--- Instructions to follow ---
Reproduce only this stretch of the listing below: from the line with "Where should I" through the line with "Task: Click the Required option label text", exactly as written, with pictures excluded.

--- Supplied entries ---
■ ■ ■ ■

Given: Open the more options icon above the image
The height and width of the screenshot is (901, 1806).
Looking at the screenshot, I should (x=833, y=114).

■ ■ ■ ■

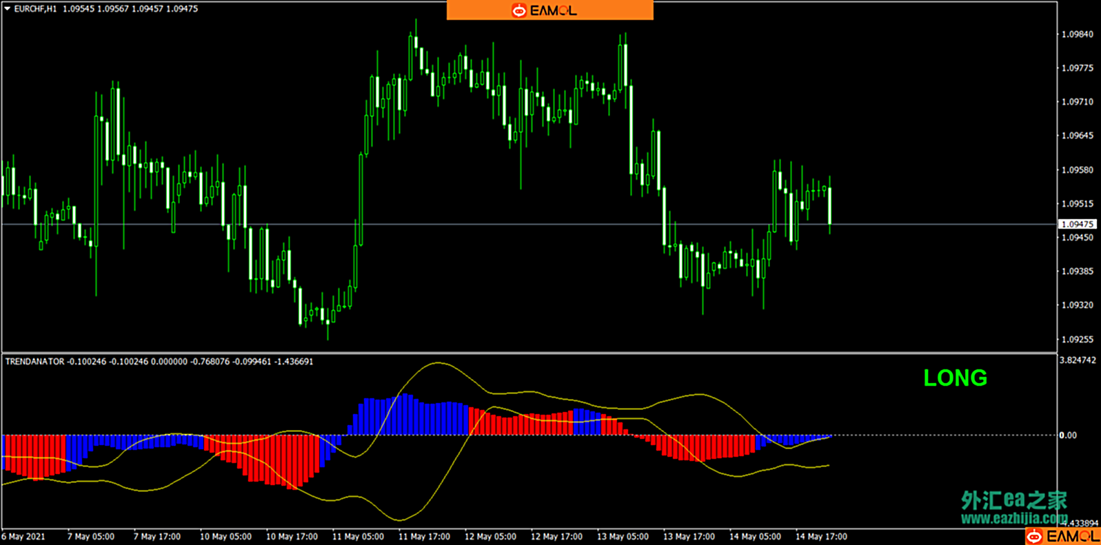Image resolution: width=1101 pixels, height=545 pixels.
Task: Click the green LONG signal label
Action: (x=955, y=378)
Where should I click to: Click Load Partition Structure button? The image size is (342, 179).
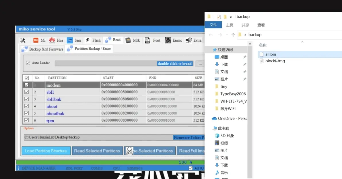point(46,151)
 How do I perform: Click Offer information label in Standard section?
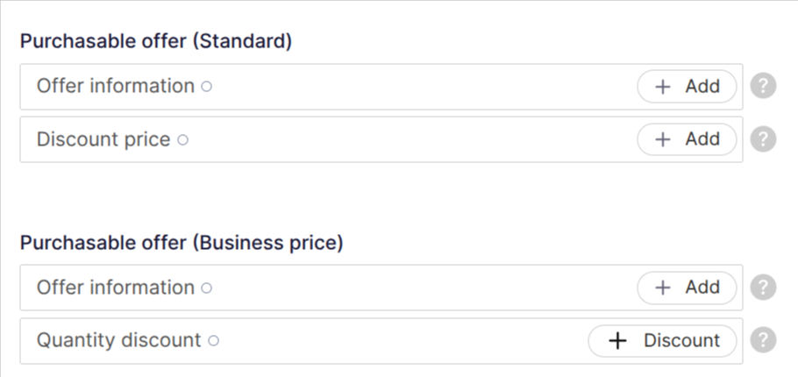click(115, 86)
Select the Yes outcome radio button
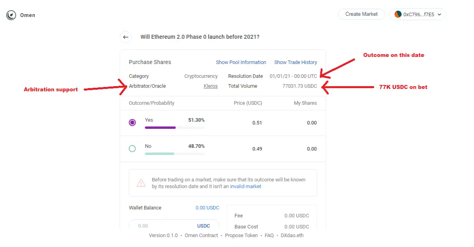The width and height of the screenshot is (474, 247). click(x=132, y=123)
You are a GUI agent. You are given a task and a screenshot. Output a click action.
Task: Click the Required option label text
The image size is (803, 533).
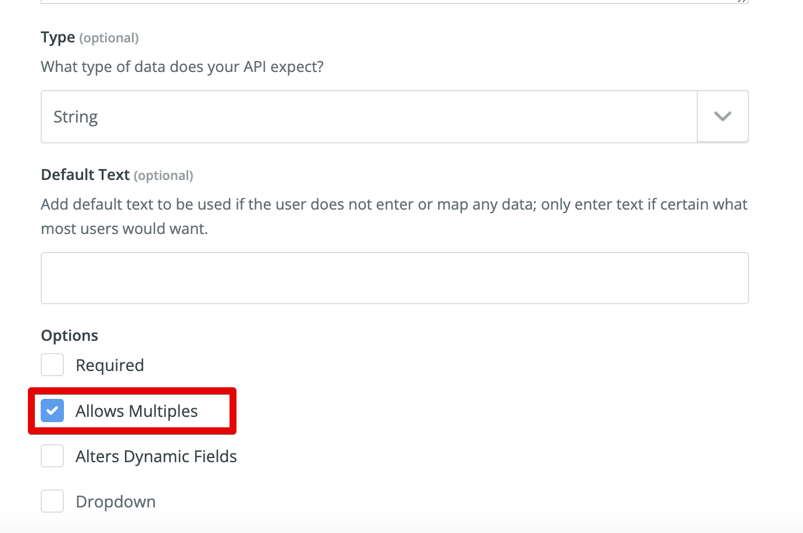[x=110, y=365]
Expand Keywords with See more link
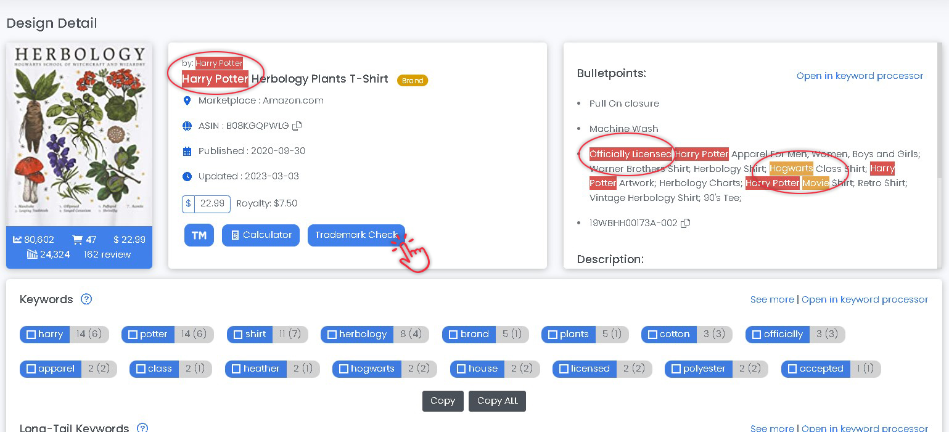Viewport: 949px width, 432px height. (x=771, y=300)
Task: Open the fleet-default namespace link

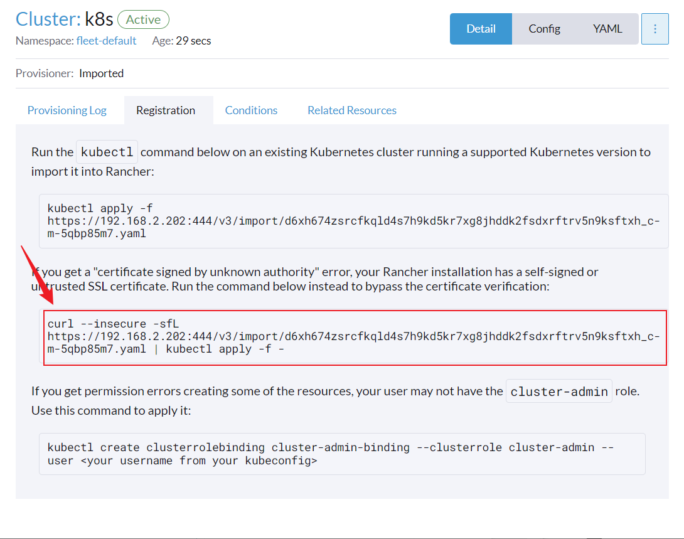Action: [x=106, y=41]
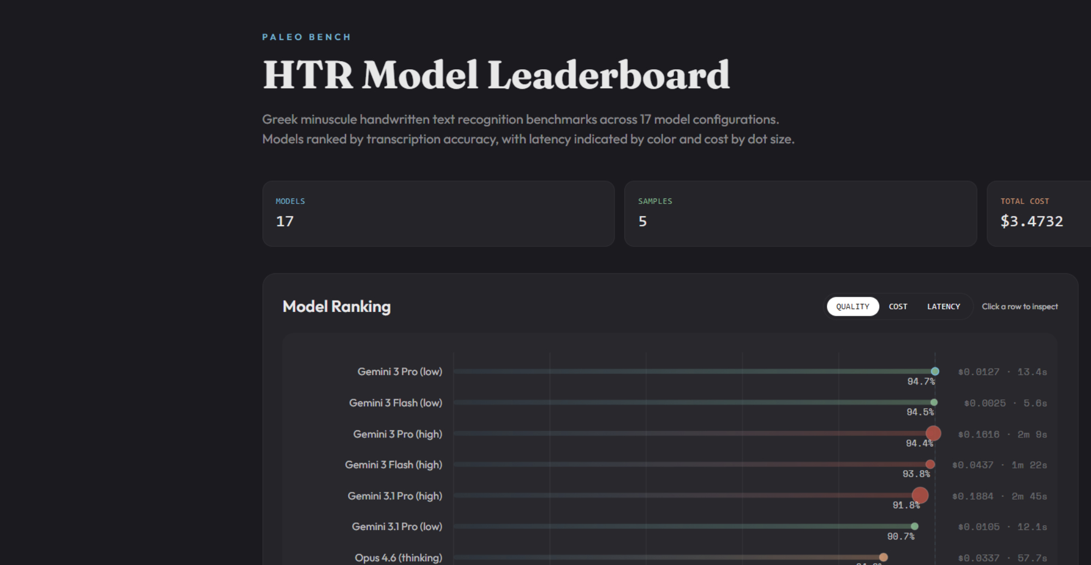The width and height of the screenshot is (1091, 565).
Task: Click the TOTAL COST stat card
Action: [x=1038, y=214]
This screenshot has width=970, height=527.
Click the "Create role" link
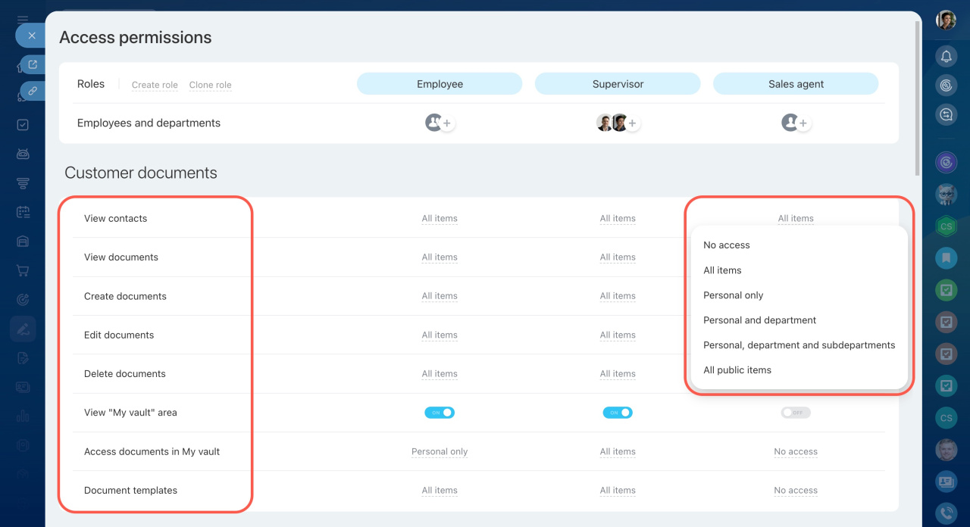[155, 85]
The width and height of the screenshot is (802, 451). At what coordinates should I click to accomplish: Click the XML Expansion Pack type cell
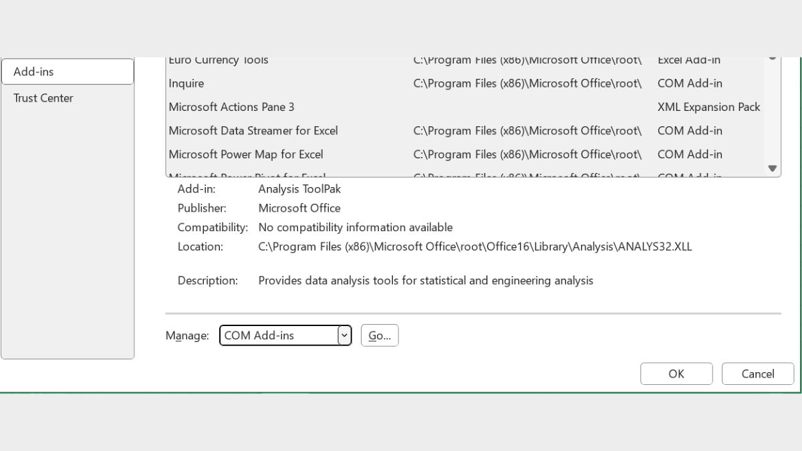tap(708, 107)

■ ■ ■ ■

--- Solution for this problem ---
Where should I click to: Click Load Partition Structure button? The image size is (342, 179).
point(46,151)
 How do I perform: Click Offer information label in Standard section?
click(115, 86)
Select the Yes outcome radio button
The width and height of the screenshot is (474, 247). click(x=132, y=123)
You are a GUI agent. You are given a task and a screenshot. Output a click action.
Task: Click the Required option label text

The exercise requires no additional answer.